● **AIM OF THE TASK**:
Revise the passage of the non_missing_aes thread from "is passed into a" to "said ggproto object.", replacing "ggproto object" with "ggproto class".

● **SELECTED TEXT**:
Start

I'm writing extensions for ggplot2
, and found that there's a newly added non_missing_aes
parameter in ggproto
that has not been explained in the official documentations of ggplot2
and official guide of extending ggplot2
, could anyone tell me its functionality, and the difference between required_aes
? Thanks!
require_aes
specifies the aesthetic mappings that must be exist before everything in a geom_*()
or stat_*()
is passed into a ggproto object, while non_missing_aes
specifies the aesthetic mappings that must exist after the necessary processing steps by different functions defined in the said ggproto object.
Since you are writing extensions, I assume you are familiar with how a data frame is passed into ggplot()
and inherited by each relevant layer (or passed directly into each layer), then passed into the relevant Geom / Stat ggproto objects and transformed along the way.
non_missing_aes
, along with required_aes
, is referenced as part of this data transformation process, in Geom$handle_na
as well as Stat$compute_layer
functions, from which all other Geoms & Stats inherit by default.
More specifically, non_missing_aes
is found within the remove_missing
function as follows (I added the function argument names below for clarity):
remove_missing(df = data,
na.rm = params$na.rm,
vars = c(self$required_aes, self$non_missing_aes),
name = snake_class(self))
From ?remove_missing
, we can tell that this is where all columns listed in either require_aes
or non_missing_aes
are checked, and rows with missing values in any of the checked columns are dropped from the data frame.
But why use non_missing_aes
? Why not specify all such columns in require_aes
? A look at some Geoms / Stats that actually specify something in non_missing_aes
suggests why:
GeomBar (comments below are from the actual code found on GitHub):
required_aes = c("x", "y"),
# These aes columns are created by setup_data(). They need to be listed here so
# that GeomRect$handle_na() properly removes any bars that fall outside the defined
# limits, not just those for which x and y are outside the limits
non_missing_aes = c("xmin", "xmax", "ymin", "ymax"),
...

End

● **RECORDED DATA**:
Start

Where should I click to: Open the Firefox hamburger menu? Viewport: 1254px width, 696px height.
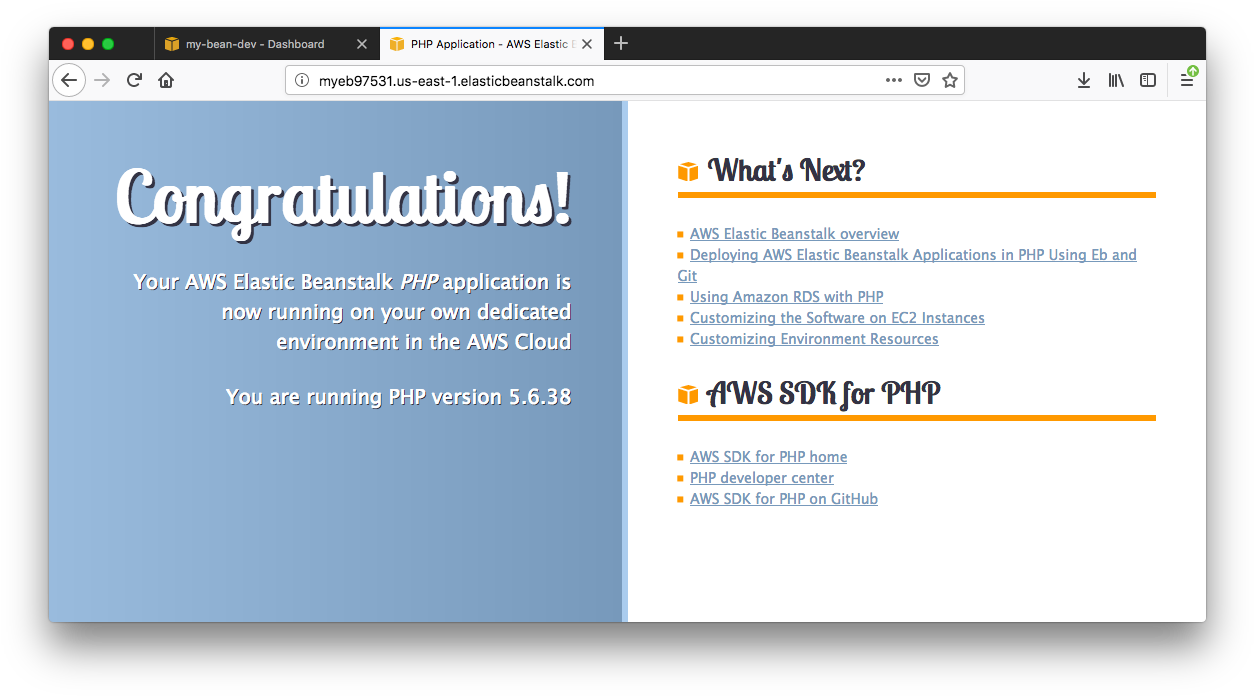[1187, 80]
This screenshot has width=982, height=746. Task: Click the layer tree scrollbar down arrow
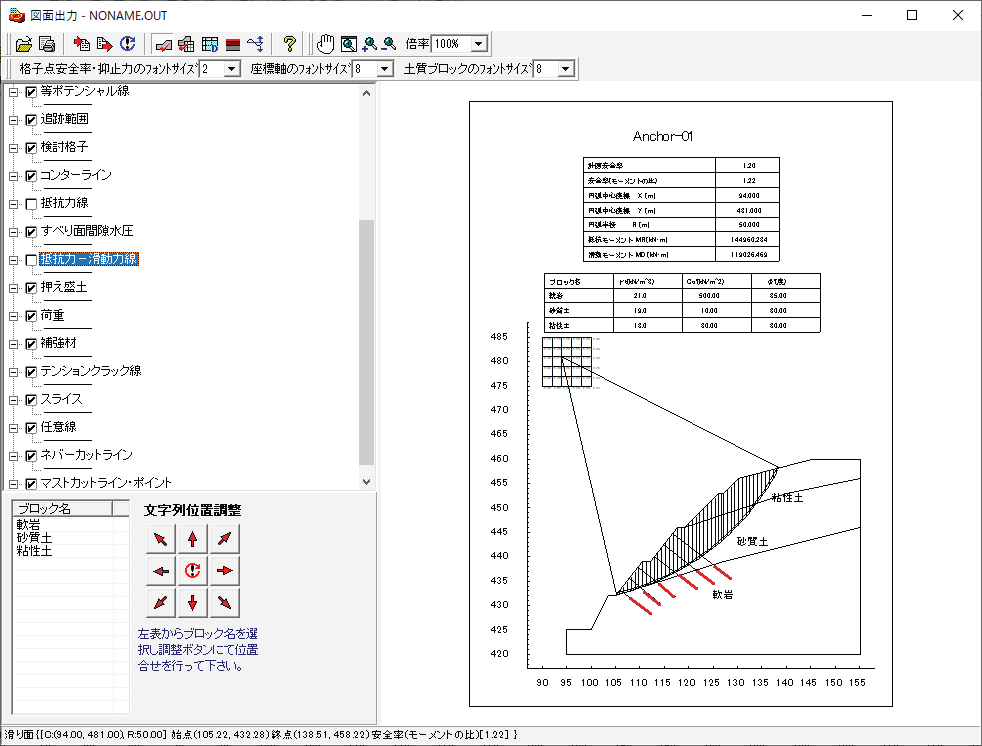tap(366, 482)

End

● **FINAL RESULT**:
is passed into a ggproto class, while non_missing_aes
specifies the aesthetic mappings that must exist after the necessary processing steps by different functions defined in the said ggproto class.